Custom job script submission to PBS via Dask? - cluster-computing

I have a PBS job script with an executable that writes results to out file.
### some lines
PBS_O_EXEDIR="path/to/software"
EXECUTABLE="executablefile"
OUTFILE="out"
### Copy application directory on compute node
[ -d $PBS_O_EXEDIR ] || mkdir -p $PBS_O_EXEDIR
[ -w $PBS_O_EXEDIR ] && \
rsync -Cavz --rsh=$SSH $HOST:$PBS_O_EXEDIR `dirname $PBS_O_EXEDIR`
[ -d $PBS_O_WORKDIR ] || mkdir -p $PBS_O_WORKDIR
rsync -Cavz --rsh=$SSH $HOST:$PBS_O_WORKDIR `dirname $PBS_O_WORKDIR`
# Change into the working directory
cd $PBS_O_WORKDIR
# Save the jobid in the outfile
echo "PBS-JOB-ID was $PBS_JOBID" > $OUTFILE
# Run the executable
$PBS_O_EXEDIR/$EXECUTABLE >> $OUTFILE
In my project, I have to use Dask for this job submission and to monitor them.

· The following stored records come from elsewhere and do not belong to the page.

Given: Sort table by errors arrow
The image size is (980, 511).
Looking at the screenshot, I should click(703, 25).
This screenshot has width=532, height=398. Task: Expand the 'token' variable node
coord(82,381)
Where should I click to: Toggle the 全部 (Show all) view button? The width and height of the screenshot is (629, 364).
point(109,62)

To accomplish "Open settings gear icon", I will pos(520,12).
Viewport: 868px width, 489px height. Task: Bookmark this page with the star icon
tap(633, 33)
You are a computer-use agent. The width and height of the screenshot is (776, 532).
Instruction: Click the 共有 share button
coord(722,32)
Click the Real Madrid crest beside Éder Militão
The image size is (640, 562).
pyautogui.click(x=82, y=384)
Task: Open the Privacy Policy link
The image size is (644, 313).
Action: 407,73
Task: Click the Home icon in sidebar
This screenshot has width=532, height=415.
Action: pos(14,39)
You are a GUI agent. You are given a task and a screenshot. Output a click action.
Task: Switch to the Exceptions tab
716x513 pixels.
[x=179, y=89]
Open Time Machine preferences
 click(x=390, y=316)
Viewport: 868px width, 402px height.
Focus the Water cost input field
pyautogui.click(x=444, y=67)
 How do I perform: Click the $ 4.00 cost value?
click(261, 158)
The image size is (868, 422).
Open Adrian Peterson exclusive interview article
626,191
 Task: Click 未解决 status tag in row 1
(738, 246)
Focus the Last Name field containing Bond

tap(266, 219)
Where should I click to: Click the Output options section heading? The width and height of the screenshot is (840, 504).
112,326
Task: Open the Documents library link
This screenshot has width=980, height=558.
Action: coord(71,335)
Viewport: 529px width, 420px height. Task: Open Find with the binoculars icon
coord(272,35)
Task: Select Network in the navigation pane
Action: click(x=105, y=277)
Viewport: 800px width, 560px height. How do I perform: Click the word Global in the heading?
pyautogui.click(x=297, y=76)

Therefore, I have configured jobqueue.yaml file like this.
jobqueue:
pbs:
name: htc_calc
# Dask worker options
cores: 4 # Total number of cores per job
memory: 50GB # Total amount of memory per job
# PBS resource manager options
shebang: "#!/usr/bin/env bash"
walltime: '00:30:00'
exe_dir: "/home/r/rb11/softwares/FPLO/bin"
excutable: "fplo18.00-57-x86_64"
outfile: "out"
job-extra: "exe_dir/executable >> outfile"
However, I got this error while submitting jobs via Dask.
qsub: directive error: e
tornado.application - ERROR - Exception in callback functools.partial(<function wrap.<locals>.null_wrapper at 0x7f3d8c4a56a8>, <Task finished coro=<SpecCluster._correct_state_internal() done, defined at /home/r/rb11/anaconda3/envs/htc/lib/python3.5/site-packages/distributed/deploy/spec.py:284> exception=RuntimeError('Command exited with non-zero exit code.\nExit code: 1\nCommand:\nqsub /tmp/tmpwyvkfcmi.sh\nstdout:\n\nstderr:\nqsub: directive error: e \n\n',)>)
Traceback (most recent call last):
File "/home/r/rb11/anaconda3/envs/htc/lib/python3.5/site-packages/tornado/ioloop.py", line 758, in _run_callback
ret = callback()
File "/home/r/rb11/anaconda3/envs/htc/lib/python3.5/site-packages/tornado/stack_context.py", line 300, in null_wrapper
return fn(*args, **kwargs)
File "/home/r/rb11/anaconda3/envs/htc/lib/python3.5/site-packages/tornado/ioloop.py", line 779, in _discard_future_result
future.result()
File "/home/r/rb11/anaconda3/envs/htc/lib/python3.5/asyncio/futures.py", line 294, in result
raise self._exception
File "/home/r/rb11/anaconda3/envs/htc/lib/python3.5/asyncio/tasks.py", line 240, in _step
result = coro.send(None)
File "/home/r/rb11/anaconda3/envs/htc/lib/python3.5/site-packages/distributed/deploy/spec.py", line 317, in _correct_state_internal
await w # for tornado gen.coroutine support
File "/home/r/rb11/anaconda3/envs/htc/lib/python3.5/site-packages/distributed/deploy/spec.py", line 41, in _
await self.start()
File "/home/r/rb11/anaconda3/envs/htc/lib/python3.5/site-packages/dask_jobqueue/core.py", line 285, in start
out = await self._submit_job(fn)
File "/home/r/rb11/anaconda3/envs/htc/lib/python3.5/site-packages/dask_jobqueue/core.py", line 268, in _submit_job
return self._call(shlex.split(self.submit_command) + [script_filename])
File "/home/r/rb11/anaconda3/envs/htc/lib/python3.5/site-packages/dask_jobqueue/core.py", line 368, in _call
"stderr:\n{}\n".format(proc.returncode, cmd_str, out, err)
RuntimeError: Command exited with non-zero exit code.
Exit code: 1
Command:
qsub /tmp/tmpwyvkfcmi.sh
stdout:
stderr:
qsub: directive error: e
How do I specify custom bash script in Dask?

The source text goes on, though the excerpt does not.